ELC needs to respond to the needs of individual children in a tailored way recognising that one size does not fit all. This is particularly true for two year olds where nursery may not be what many of them need. This is why we were delighted that the Children and Young People (Scotland) Act 2014 included provision for support to be provided in other ways where ELC may not be appropriate (Part 6, section 49). Unfortunately there is very little awareness or use of this part of the Act.
We would like to see this section of the Act used more and belive that there needs to be guidance on how this section could be used to benefit children and their families. There are a number of reasons why we believe that this would be beneficial for some children and families.
Where a child is looked after, whichever particular status they fall under, this is likely to be because of abuse or trauma in their background. In these circumstances, it is more beneficial for children’s wellbeing to stay with their ‘new’ carer and to form a secure attachment rather than be removed from them. Here, providing alternative support rather than an ELC place could be used to help new parents and carers to build secure relationships with the children in their care before moving into ELC when the connection is well established and the child is in a better position to benefit from it. Nurturing care and forming an attachment with the new carer should be the primary objective, and can be fostered by support from skilled workers.
One of the major impacts on children’s wellbeing is their relationship with their parents; most children spend the majority of their time with parents. Some parents may have difficulties parenting due to their own poor parenting experiences, external difficulties or family events. Often additional support at home is what is needed to allow families to establish routines, care for their child, and give them the confidence to engage with external services.

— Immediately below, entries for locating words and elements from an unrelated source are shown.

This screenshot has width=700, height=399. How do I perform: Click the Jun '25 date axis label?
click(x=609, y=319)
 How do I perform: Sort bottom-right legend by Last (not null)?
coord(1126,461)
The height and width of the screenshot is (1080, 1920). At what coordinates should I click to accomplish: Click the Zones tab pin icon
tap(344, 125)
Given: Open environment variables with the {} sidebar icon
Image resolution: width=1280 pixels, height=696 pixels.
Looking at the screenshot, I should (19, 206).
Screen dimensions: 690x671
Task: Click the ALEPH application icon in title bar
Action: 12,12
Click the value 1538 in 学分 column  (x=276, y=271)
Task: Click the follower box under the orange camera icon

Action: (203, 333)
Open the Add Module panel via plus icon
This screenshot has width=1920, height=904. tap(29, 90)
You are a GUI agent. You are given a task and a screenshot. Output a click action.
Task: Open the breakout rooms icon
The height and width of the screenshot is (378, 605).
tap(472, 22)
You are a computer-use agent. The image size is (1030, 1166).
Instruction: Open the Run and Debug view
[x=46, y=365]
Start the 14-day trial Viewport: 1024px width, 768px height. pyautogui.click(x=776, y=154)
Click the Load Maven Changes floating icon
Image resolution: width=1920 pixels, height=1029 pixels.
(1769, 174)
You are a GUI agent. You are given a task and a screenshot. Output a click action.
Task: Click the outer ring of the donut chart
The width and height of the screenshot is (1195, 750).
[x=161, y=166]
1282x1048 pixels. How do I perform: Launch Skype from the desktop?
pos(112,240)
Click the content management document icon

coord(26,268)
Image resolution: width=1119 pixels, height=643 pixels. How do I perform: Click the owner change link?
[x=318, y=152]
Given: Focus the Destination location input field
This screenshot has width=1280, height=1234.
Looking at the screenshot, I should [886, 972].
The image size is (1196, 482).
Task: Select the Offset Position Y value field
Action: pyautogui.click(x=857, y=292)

Family support in the home would enable families to provide a better, more secure family life for their children, from which they would be more prepared to move onto ELC at a later stage, and better equipped to benefit from it.
One of the Government’s policy priorities is narrowing the attainment gap. Evidence shows that this starts very early and that ELC is one of the most effective ways of tackling this. It is crucial that home learning and parental engagement goes hand in hand with this. Supporting parents to achieve this is critical. Again, this is an area where we believe could the use of Section 49 could be beneficial.
We believe that extending and promoting the use of Section 49 would make sure that we get it right for every child, providing tailored support to meet families’ needs and enhancing wellbeing for individual children.
It could be used to facilitate a wide variety of support for parents including family support, community childminding and attachment based practice. Childminders are a particularly effective option for many two year olds offering individualised care and flexibility to meet the needs of child and family. Where home based support is required, community childminding is an option that can build family resilience.
As ELC is expanded, we hope that alternative support through this section of the Act can be provided to more families benefitting children and families, and the crucial relationships that foster children’s wellbeing.